Texte fourni
# # # # # # #

Le temple du droit américain ne s'est pas prononcé sur la culpabilité de Curtis Flowers, un Afro-américain de 49 ans, dont 22 passés derrière des barreaux.

La haute juridiction a annulé le dernier verdict prononcé contre lui, au motif que les citoyens noirs avaient été volontairement écartés par l'accusation lors de la sélection des jurés, ce qui est illégal.

"Lors des six procès combinés, l'Etat a écarté 41 des 42 jurés noirs potentiels. Au sixième procès, il en a écarté cinq sur six", écrit la Cour suprême dans sa décision, prise à la majorité de sept juges sur neuf.

De plus, lors du dernier procès, l'accusation "a posé 145 questions aux cinq jurés noirs écartés, contre 12 aux onze jurés blancs sélectionnés", souligne la Cour, y voyant la preuve qu'elle "cherchait des prétextes" pour les tenir à l'écart.

# # # # # # #

Consigne
Les affirmations suivantes concordent-elles avec le texte sur l'affaire Curtis Flowers ? Répondez à chacune par oui ou par non et citez les mots du texte qui tranchent. 1. La Cour suprême a déclaré Curtis Flowers innocent. 2. La décision a été adoptée par sept des neuf juges. 3. Au dernier procès, l'accusation a posé davantage de questions aux jurés blancs sélectionnés qu'aux jurés noirs écartés.

Données fournies
# # # # # # #

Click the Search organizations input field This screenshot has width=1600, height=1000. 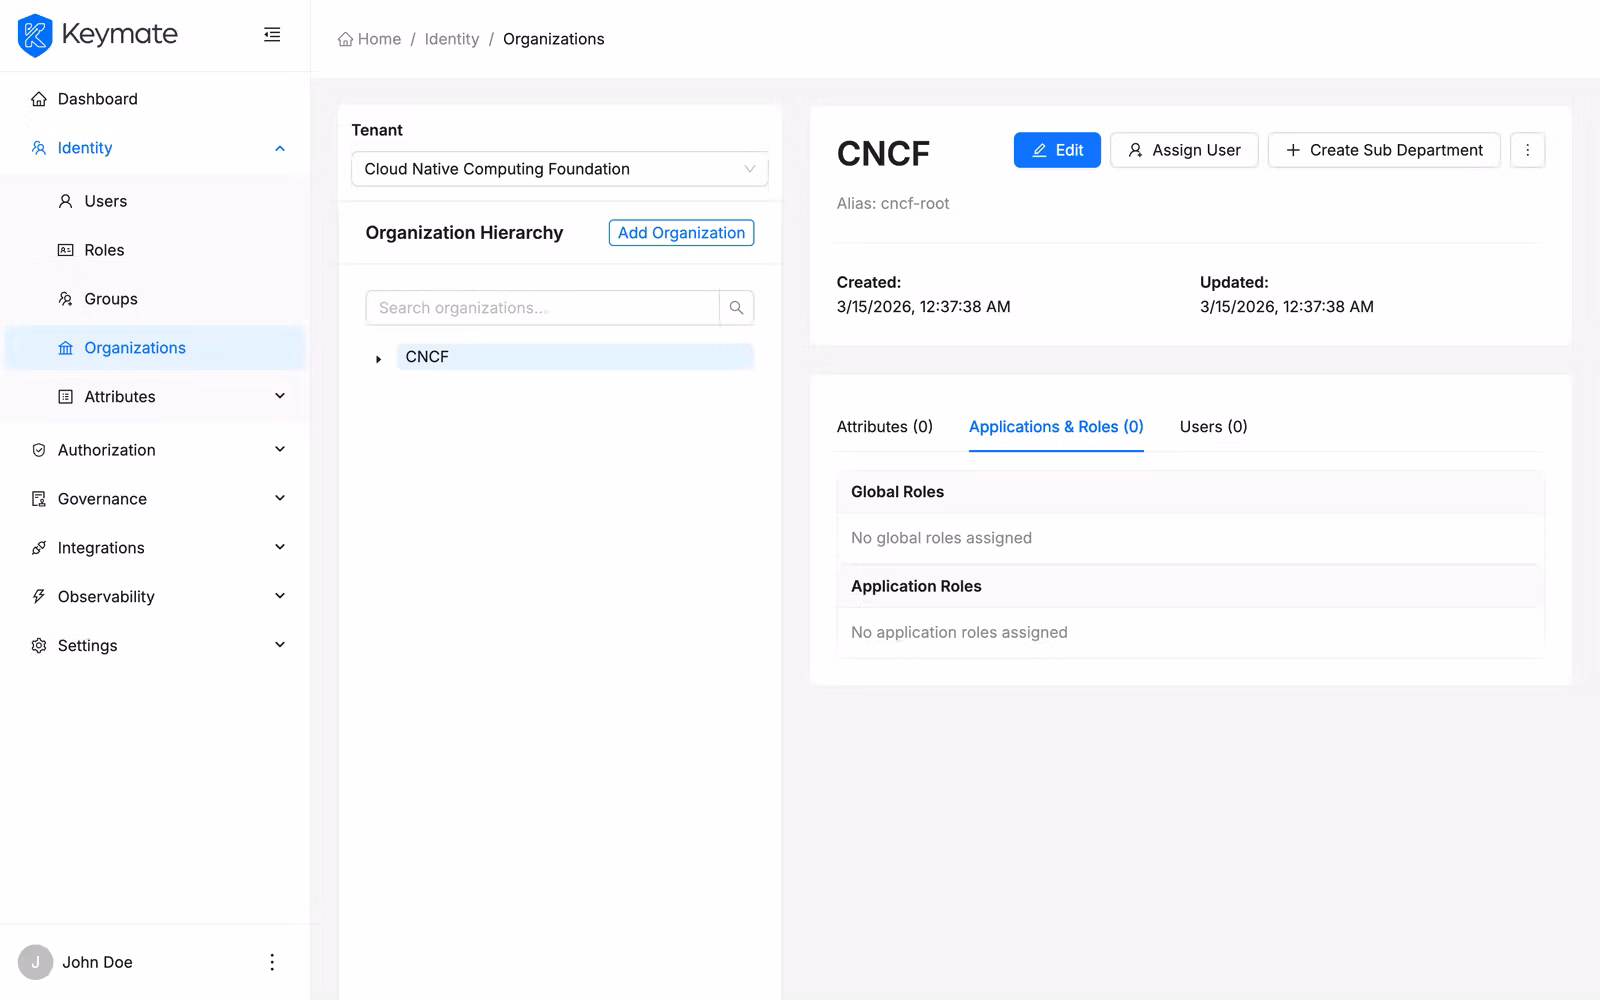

# # # # # # #

Corrigé
1. Non : « Le temple du droit américain ne s'est pas prononcé sur la culpabilité de Curtis Flowers ».
2. Oui : « prise à la majorité de sept juges sur neuf ».
3. Non : « a posé 145 questions aux cinq jurés noirs écartés, contre 12 aux onze jurés blancs sélectionnés ».